Retrato – poema de Cecília Meireles – se estrutura na comparação de como a pessoa era no passado e como ela é no presente: rosto calmo, triste e magro; mãos paradas, frias e mortas; olhos vazios; lábio amargo; mudança simples, certa e fácil. As palavras em destaque (calmo, triste, magro, vazios, amargo, paradas, frias, mortas, simples, certa e fácil) são nomeadas por adjetivos e servem para expressar características, qualidades (ou defeitos) e estados dos seres.
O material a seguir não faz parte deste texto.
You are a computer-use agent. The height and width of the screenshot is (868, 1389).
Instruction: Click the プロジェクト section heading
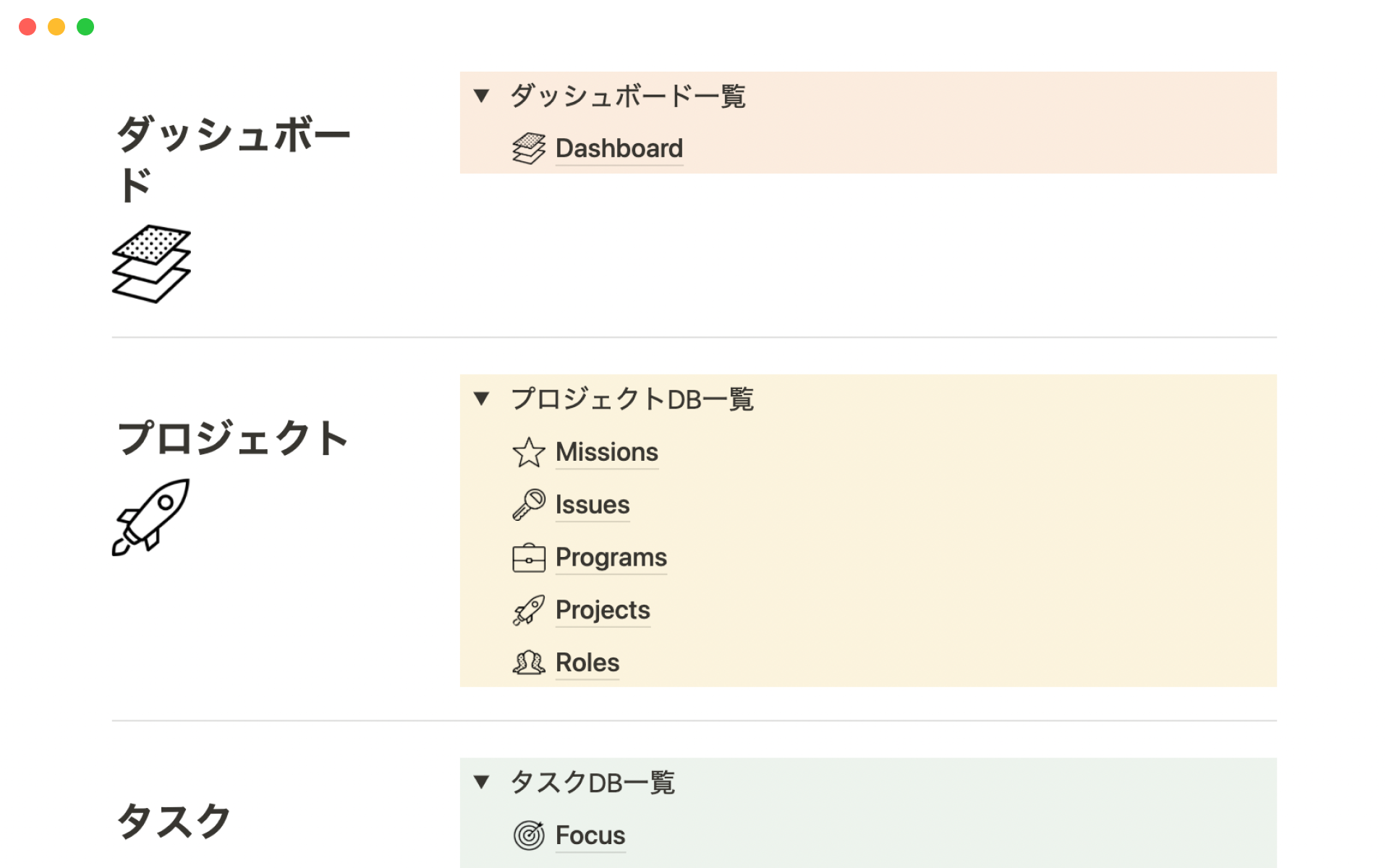[232, 438]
Fonte – No vídeo, o ator Ivan Lima dá voz e interpretação às lembranças poéticas de Cecília Meireles, confira.
Retrato
Eu não tinha este rosto de hoje,
assim calmo, assim triste, assim magro,
nem estes olhos tão vazios,
nem o lábio amargo.
Eu não tinha estas mãos sem força,
tão paradas e frias e mortas;
eu não tinha este coração
que nem se mostra.
Eu não dei por esta mudança,
tão simples, tão certa, tão fácil:
– Em que espelho ficou perdida
a minha face?
Cecília Meireles MEIRELES, C. Antologia Poética. Rio de Janeiro: Editora Nova Fronteira, 2001.